On the topic of new combinations of video and interactive 3D graphics, educational television and science television have often made use of computer graphics (e.g. scientific visualization) and, as video is increasingly rendered on devices with graphics cards, new video formats can facilitate combinations of video and interactive 3D graphics.  We can explore and develop new video streaming and storage formats (e.g. MPEG, MPEG-4 includes 3D graphics capabilities) for use cases and scenarios where video players can, in addition to rendering 3D graphics, facilitate interactivity, including with speech recognition.  Such interactivity can enhance user experiences.

Numerous children’s television shows include, towards interactivity, pauses after characters ask questions or present quizzes.  With multiple device scenarios, with interactive 3D graphics and speech recognition features, interactive television shows (e.g. Blue’s Clues and Dora the Explorer) can be even more interactive and educational.

On the topic of C-SPAN, there are exciting possibilities with regard to C-SPAN content and websites.  Some conversation-starting ideas pertaining to C-SPAN content include: transcripts, transcript-based navigation, transcript analysis, summarization, summarization-based navigation (e.g. table of contents into video), topics and subtopics, entity extraction, hyperlinks into the C-SPAN video archive and to other websites, as well as speakers’ presentations, data items, infographics, or other content.

Topics include enhanced features for both live and recorded content, streaming and stored content, and, in addition to content from the capital and content from civics events, various panels and summits, C-SPAN content includes the shows: America & The Courts, American History TV, Book TV, First Ladies, Local Content Vehicles, Newsmakers, Prime Minister’s Questions, Q&A, The Communicators, and Washington Journal.

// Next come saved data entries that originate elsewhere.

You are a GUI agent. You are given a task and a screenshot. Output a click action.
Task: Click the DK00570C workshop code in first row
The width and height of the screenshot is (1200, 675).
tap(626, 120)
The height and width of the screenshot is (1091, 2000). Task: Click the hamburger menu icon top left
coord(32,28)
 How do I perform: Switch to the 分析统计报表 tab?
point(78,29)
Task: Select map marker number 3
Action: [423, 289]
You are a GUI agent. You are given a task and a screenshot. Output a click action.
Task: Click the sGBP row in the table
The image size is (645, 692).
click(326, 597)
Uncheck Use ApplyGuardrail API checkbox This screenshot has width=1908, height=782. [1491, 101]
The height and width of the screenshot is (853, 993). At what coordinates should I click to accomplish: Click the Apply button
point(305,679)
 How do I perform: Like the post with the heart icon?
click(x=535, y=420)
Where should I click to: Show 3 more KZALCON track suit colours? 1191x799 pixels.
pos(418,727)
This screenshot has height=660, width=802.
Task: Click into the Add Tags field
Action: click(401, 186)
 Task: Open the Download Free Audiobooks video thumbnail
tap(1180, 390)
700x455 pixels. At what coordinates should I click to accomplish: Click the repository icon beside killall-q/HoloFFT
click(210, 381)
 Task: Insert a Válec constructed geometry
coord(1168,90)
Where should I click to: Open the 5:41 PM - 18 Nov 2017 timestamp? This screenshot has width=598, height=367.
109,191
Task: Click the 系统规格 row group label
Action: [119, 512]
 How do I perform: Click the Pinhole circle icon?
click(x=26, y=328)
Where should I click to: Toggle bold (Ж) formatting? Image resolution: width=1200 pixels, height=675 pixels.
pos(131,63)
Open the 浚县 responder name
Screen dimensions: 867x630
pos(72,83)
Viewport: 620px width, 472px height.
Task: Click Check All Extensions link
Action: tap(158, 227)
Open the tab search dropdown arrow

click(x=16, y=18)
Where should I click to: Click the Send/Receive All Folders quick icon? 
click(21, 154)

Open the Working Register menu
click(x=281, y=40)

On the topic of PBS, a list of PBS shows is available at:

On the topic of debate television, video, the Web and technology, including multi-device scenarios, scholars, scientists and technologists have been interested in these topics and, in addition to some of the aforementioned C-SPAN ideas, research is underway into enhancing debate and debate video with computer technology.

On the topic of news television, numerous innovations are possible including ideas from Repository of Existing Business-Level Use Cases for TVs In Tandem With Other Screens that Enrich Programs and Commercials via the Web and those indicated herein.

On the topic of audience comments and feedback, where users can share viewing experiences with friends and can share viewing experiences publicly, that interactivity and interconnectivity is a tremendous step forward for video-based content and such features can enhance countless user experiences.

The combinations of computing devices, of the Web, with video, with television, are exciting topics.  With any new transformative technologies, there are opportunities for broad discussion and for broad innovation.  I wanted to, again, complement the report and to broach for discussion video formats and interactive 3D graphics, educational television, C-SPAN, PBS, debate television, news television, and audience comments and feedback topics.